09 Cohiba Siglo VI...Only one left is the only bad part


----------



## neko988 (Oct 5, 2011)

my fav to end last month had to be the liga dirty rat, one of my favs.


----------



## Hulkamania (Sep 24, 2011)

def the padron 64 anniversary
first time i've one and wow that was gooood


----------



## keen smoke (Sep 8, 2010)

I had a totally sublime burn of a Padilla Miami robusto. Its not the best smoke out there and isn't even my favorite, but everything just came together and it was exactly the flavor I wanted for that point in time. It was so great I was forced to order a box of Miami lanceros...


----------



## BMack (Dec 8, 2010)

Fuente Short Story Maduro, like a WOAM but with a sweeter flavor. Hopefully the blend is the same so the 2011 WOAMs are just as good!


----------



## RGraphics (Apr 9, 2011)

Viaje Late Harvest which I'm now craving with some wine.


----------



## Desertlifter (Feb 22, 2011)

BMack said:


> Fuente Short Story Maduro, like a WOAM but with a sweeter flavor.


+1

Interestingly enough, the Perdomo Patriarch connie I tried was about a tie.

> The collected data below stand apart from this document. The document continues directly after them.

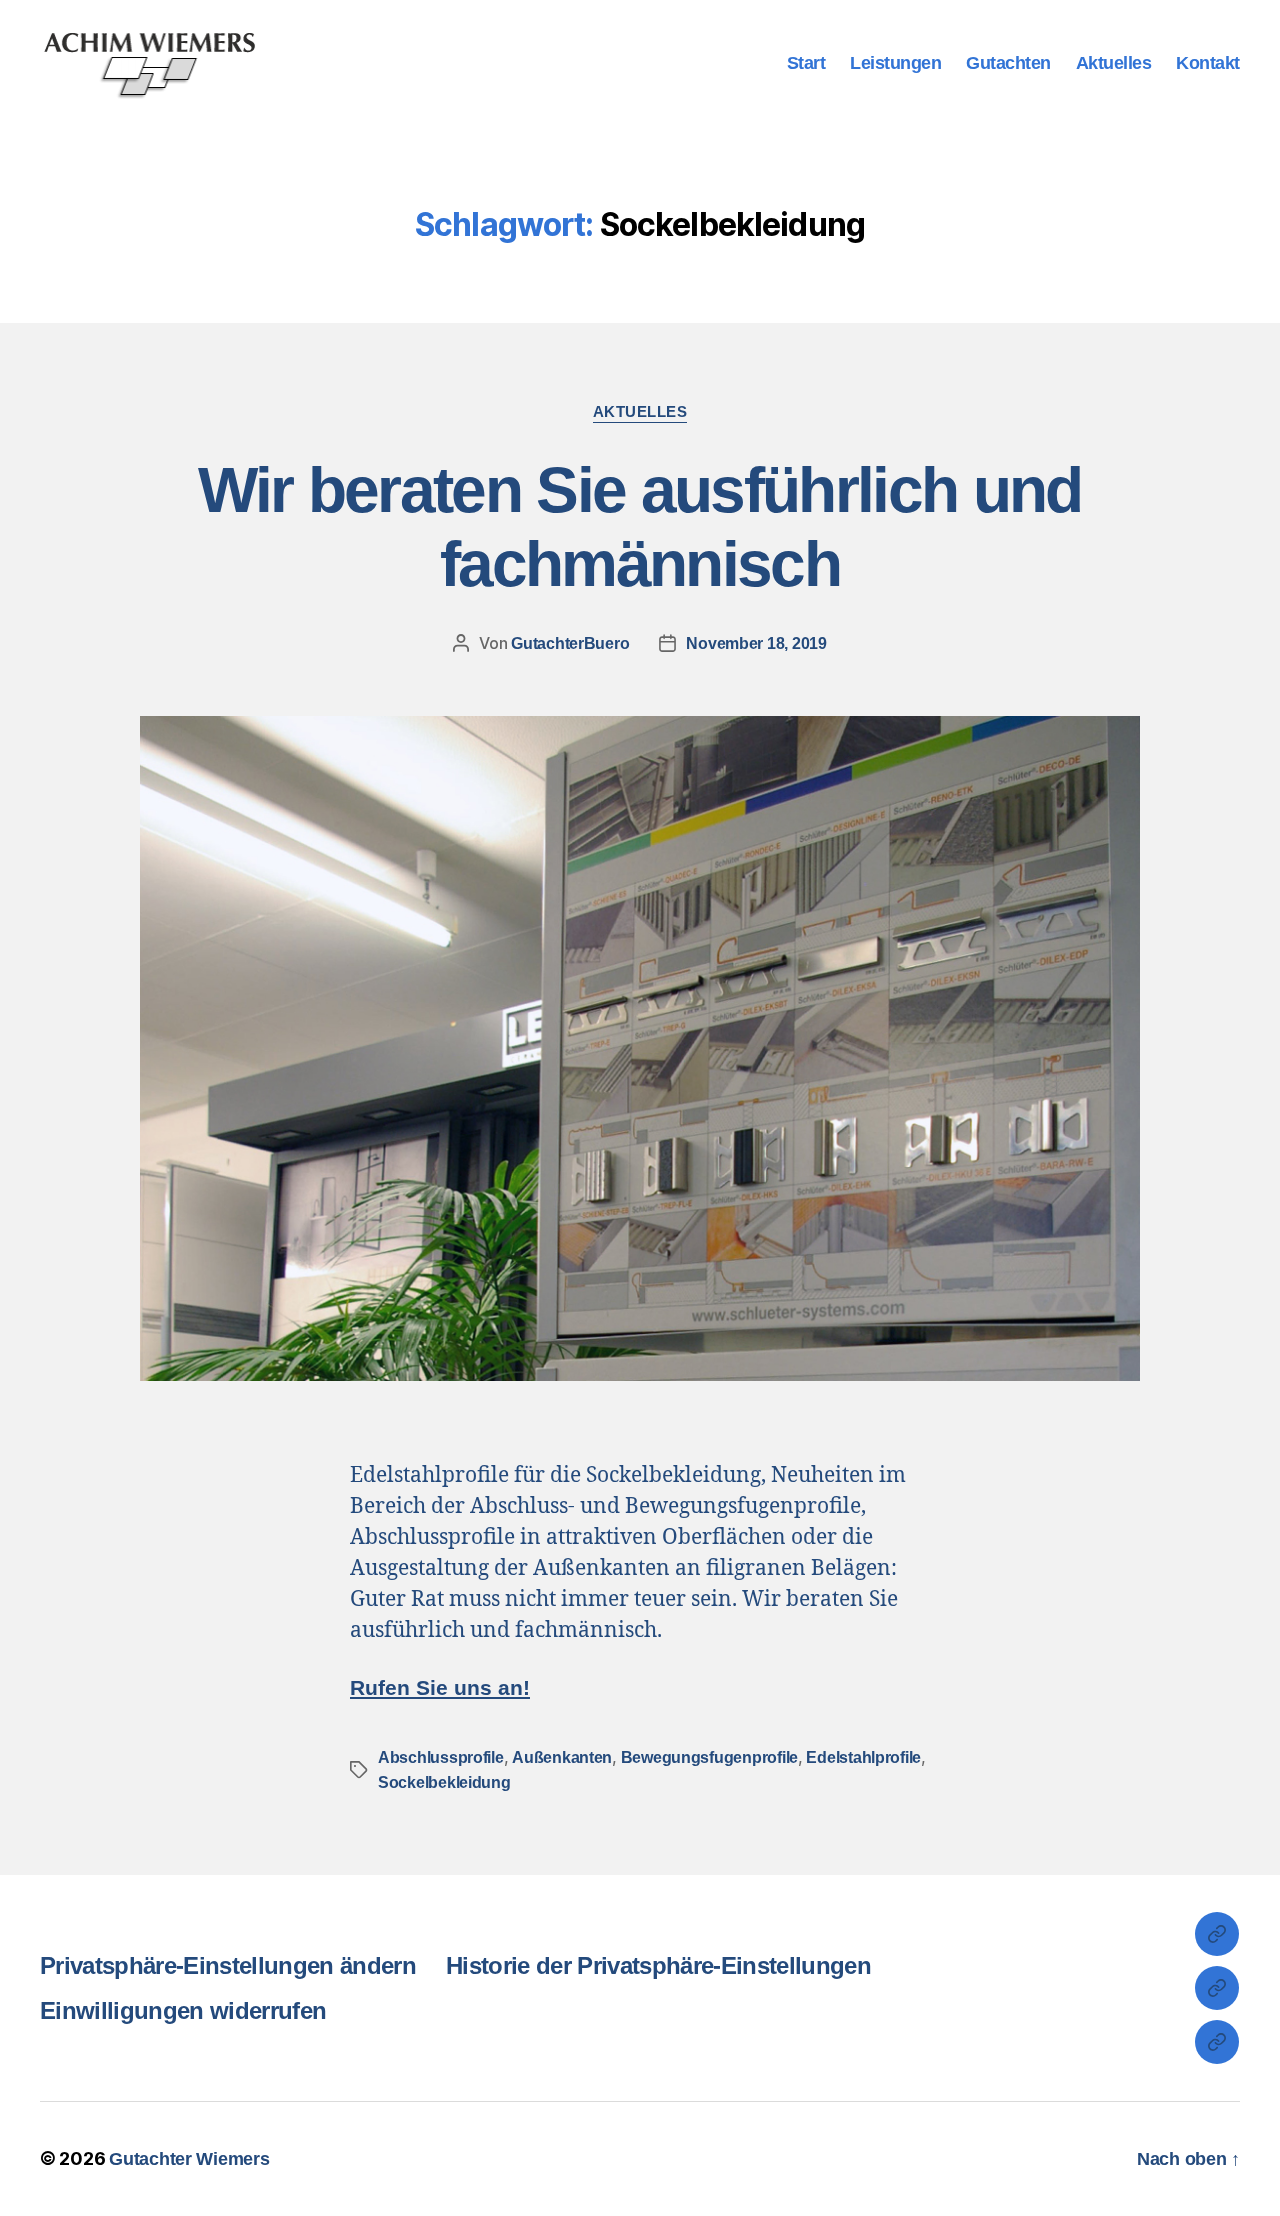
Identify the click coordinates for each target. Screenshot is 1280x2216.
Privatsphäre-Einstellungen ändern (228, 1965)
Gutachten (1008, 63)
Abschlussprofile (441, 1757)
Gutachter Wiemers (189, 2159)
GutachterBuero (570, 643)
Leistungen (895, 63)
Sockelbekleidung (444, 1782)
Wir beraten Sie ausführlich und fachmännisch (640, 527)
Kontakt (1208, 63)
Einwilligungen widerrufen (183, 2010)
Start (806, 63)
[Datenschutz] (1217, 1988)
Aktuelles (1114, 63)
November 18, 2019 (756, 643)
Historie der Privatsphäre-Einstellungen (658, 1965)
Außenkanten (562, 1757)
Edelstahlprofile (863, 1757)
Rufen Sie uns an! (440, 1687)
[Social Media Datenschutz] (1217, 2042)
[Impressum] (1217, 1934)
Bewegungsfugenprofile (709, 1757)
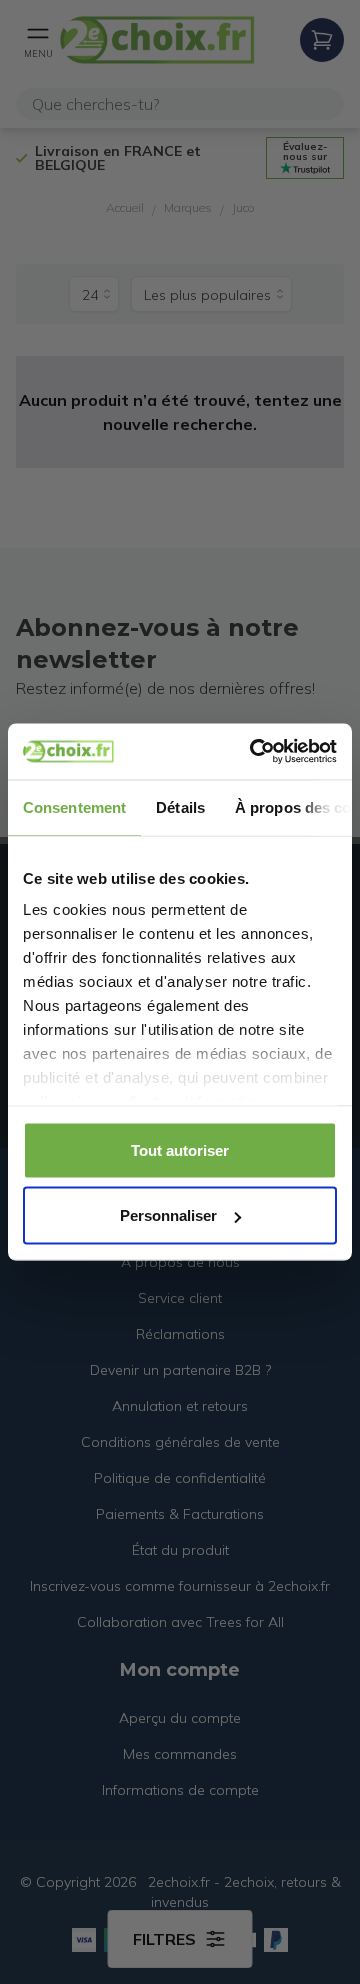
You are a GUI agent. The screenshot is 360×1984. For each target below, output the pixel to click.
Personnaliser (168, 1215)
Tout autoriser (180, 1149)
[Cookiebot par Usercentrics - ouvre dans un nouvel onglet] (254, 752)
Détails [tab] (180, 806)
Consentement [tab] (74, 806)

The moment can make the cigar as much as the cigar can make the moment.


----------



## Mr_mich (Sep 2, 2010)

Short story maduro, and i had some other really good cigars, this one just set the bar really high.


----------



## cw_mi (Aug 13, 2011)

It was a tie between the LP T52 Flying Pig or the LFD Airbender Maduro LTD


----------



## Reg (Dec 6, 2010)

Illusione ~888~ was excellent.


----------



## MaxTheBunny (Sep 6, 2011)

af woam


----------



## socalocmatt (Dec 22, 2010)

A new month and another "best of last month". I would have to say last month's best smoke was the Tat Frank. Such a treat to be bombed one of these and it was an amazing cigar.


----------



## jurgenph (Jun 29, 2011)

AF short story (haven't been able to get my hands on the maduro wrapped version yet)


J.


----------



## gosh (Oct 17, 2011)

Room 101 - amazing smoke! 

Honorable mention goes to SWAG. Picked up a 5 pack off cbid on a whim, blown away on how good it was.


----------



## socalocmatt (Dec 22, 2010)

I picked up a Room 101 but havent toasted it yet. I'll have to give it a go.


----------



## AnthonyG (Sep 26, 2011)

tie between my first Gran Habano Vintage 2002 and my first Nica Libre both have become my top $2 smokes :tu


----------



## gosh (Oct 17, 2011)

Ammendment:
It was a Room 101 LTD Conjura Edition. Just smoked the other one I had picked up, still as good as I remember!


----------



## BMack (Dec 8, 2010)

Quesada Oktoberfest!


----------



## TanZ2005 (Jun 25, 2006)

La Gloria Cubana Serie N JSB
2
Oliva Serie V Figurado
Was really hard to pick one over the other.
James


----------



## neil (Aug 21, 2011)

Hands down, my best cigar last month was my first AF 858 Maduro. absolutely amazing smoke.


----------



## Pianoman178 (Oct 16, 2011)

Hands down, CAO Gold Maduro. Delicious.

Close second would be Romeo Y Julieta 1875 Reserva Maduro.



neil said:


> Hands down, my best cigar last month was my first AF 858 Maduro. absolutely amazing smoke.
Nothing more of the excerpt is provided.